Ne grince pas si près de moi tes dents avides. Tu me dégoûtes ! — Sublime Esprit, toi qui m’as jugé digne de te contempler, pourquoi m’avoir accouplé à ce compagnon d’opprobre, qui se nourrit de carnage et se délecte de destruction ?

MÉPHISTOPHÉLÈS.

Est-ce fini ?

FAUST.

Sauve-la !… ou malheur à toi ! la plus horrible malédiction sur toi, pour des milliers d’années !

MÉPHISTOPHÉLÈS.

Je ne puis détacher les chaînes de la vengeance, je ne puis ouvrir les verrous. — Sauve-la ! — Qui donc l’a entraînée à sa perte ?… Moi ou toi ? (Faust lance autour de lui des regards sauvages.) Cherches-tu le tonnerre ! Il est heureux qu’il ne soit pas confié à de chétifs mortels. Écraser l’innocent qui résiste, c’est un moyen que les tyrans emploient pour se faire place en mainte circonstance.

FAUST.

Conduis-moi où elle est ! il faut qu’elle soit libre !

MÉPHISTOPHÉLÈS.

Et le péril auquel tu t’exposes ! Sache que le sang répandu de ta main fume encore dans cette ville. Sur la demeure de la victime planent des esprits vengeurs, qui guettent le retour du meurtrier.

FAUST.

L’apprendre encore de toi ! Ruine et mort de tout un monde sur toi, monstre ! Conduis-moi, te dis-je, et délivre la !

MÉPHISTOPHÉLÈS.

Je t’y conduis ; quant à ce que je puis faire, écoute ! Ai-je tout pouvoir sur la terre et dans le ciel ! Je brouillerai l’esprit du geôlier, et je te mettrai en possession de la clef ; il n’y a ensuite qu’une main humaine qui puisse la délivrer. Je veillerai, les chevaux enchantés seront prêts, et je vous enlèverai. C’est tout ce que je puis…

FAUST.

Allons ! partons !




La nuit en plein champ.


FAUST, MÉPHISTOPHÉLÈS, galopant sur des chevaux noirs.


FAUST.

Qui se remue là autour du lieu du supplice ?

MÉPHISTOPHÉLÈS.

Je ne sais ni ce qu’ils cuisent ni ce qu’ils font.

FAUST.

Ils s’agitent çà et là, se lèvent et se baissent.

MÉPHISTOPHÉLÈS.

C’est une communauté de sorciers.

FAUST.

Ils sèment et consacrent.

MÉPHISTOPHÉLÈS.

Passons ! passons !




Un cachot.


FAUST, avec un paquet de clefs et une lampe, devant une petite porte de fer.

Je sens un frisson inaccoutumé s’emparer lentement de moi. Toute la misère de l’humanité s’appesantit sur ma tête. Ici ! ces murailles humides… voilà le lieu qu’elle habite, et son crime fut une douce erreur ! Faust, tu trembles de t’approcher ! tu crains de la revoir ! Entre donc ! ta timidité hâte l’instant de son supplice.

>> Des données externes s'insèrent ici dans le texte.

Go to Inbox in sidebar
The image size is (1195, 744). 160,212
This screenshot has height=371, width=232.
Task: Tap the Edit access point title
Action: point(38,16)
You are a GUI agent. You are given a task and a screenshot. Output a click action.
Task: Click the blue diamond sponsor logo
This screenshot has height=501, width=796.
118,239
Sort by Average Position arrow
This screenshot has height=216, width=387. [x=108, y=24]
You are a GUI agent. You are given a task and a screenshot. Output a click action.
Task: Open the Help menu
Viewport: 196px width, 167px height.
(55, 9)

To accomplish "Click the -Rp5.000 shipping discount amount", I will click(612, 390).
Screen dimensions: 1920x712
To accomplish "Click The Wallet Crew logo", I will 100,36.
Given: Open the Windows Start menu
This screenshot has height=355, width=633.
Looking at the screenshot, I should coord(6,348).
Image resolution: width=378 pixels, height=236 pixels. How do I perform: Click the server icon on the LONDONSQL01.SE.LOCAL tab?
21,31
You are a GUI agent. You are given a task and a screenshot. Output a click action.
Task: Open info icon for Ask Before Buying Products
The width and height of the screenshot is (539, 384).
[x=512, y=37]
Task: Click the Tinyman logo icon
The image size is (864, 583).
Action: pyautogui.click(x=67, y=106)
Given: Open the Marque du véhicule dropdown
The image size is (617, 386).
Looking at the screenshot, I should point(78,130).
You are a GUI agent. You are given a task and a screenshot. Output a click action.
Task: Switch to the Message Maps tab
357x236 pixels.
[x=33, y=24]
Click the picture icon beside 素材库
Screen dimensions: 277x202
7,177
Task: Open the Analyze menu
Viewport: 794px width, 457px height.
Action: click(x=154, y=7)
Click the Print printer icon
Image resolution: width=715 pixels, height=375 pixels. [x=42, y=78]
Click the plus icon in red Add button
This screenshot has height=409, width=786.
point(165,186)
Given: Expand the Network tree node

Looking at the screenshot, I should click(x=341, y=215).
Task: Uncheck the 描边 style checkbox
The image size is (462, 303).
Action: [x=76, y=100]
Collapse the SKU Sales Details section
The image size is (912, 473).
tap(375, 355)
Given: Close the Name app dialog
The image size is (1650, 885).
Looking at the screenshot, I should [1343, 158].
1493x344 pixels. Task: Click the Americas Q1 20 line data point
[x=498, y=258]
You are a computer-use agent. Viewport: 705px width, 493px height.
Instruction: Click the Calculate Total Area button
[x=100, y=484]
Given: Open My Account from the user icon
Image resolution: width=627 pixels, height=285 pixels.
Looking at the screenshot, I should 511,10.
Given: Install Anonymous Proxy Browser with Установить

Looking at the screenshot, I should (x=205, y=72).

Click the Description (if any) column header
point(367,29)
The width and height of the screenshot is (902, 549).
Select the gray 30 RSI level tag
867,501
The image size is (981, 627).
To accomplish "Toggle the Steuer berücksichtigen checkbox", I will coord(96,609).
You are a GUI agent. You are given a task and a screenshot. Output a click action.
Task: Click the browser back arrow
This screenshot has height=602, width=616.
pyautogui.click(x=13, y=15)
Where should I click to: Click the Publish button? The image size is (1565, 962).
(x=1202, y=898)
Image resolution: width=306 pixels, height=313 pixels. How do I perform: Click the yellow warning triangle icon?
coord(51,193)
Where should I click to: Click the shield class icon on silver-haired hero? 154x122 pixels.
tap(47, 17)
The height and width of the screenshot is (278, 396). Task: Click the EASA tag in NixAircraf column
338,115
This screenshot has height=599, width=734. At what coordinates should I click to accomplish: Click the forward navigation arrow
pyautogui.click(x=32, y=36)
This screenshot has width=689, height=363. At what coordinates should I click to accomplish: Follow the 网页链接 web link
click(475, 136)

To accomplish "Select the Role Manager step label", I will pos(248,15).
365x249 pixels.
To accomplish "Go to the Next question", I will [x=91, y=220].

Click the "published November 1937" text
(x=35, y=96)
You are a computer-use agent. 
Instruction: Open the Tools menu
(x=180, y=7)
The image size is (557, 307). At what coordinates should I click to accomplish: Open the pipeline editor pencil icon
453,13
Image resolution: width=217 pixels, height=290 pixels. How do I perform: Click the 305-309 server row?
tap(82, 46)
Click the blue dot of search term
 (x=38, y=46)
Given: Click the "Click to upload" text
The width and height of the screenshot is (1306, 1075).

Il tourne la clef. On chante au dedans.


C’est mon coquin de père
Qui m’égorgea ;
C’est ma catin de mère
Qui me mangea :
Et ma petite sœur la folle
Jeta mes os dans un endroit
Humide et froid,
Et je devins un bel oiseau qui vole,
Vole, vole, vole !


FAUST, en ouvrant la porte.

Elle ne se doute pas que son bien-aimé l’écoute, qu’il entend le cliquetis de ses chaînes et le froissement de sa paille.

Il entre.


MARGUERITE, se cachant sous sa couverture.

Hélas ! hélas ! les voilà qui viennent. Que la mort est amère !

FAUST, bas.

Paix ! paix ! je viens te délivrer.

MARGUERITE, se traînant jusqu’à lui.

Es-tu un homme ? tu compatiras à ma misère !

FAUST.

Tes cris vont éveiller les gardes !


Il saisit les chaînes pour les détacher.


MARGUERITE.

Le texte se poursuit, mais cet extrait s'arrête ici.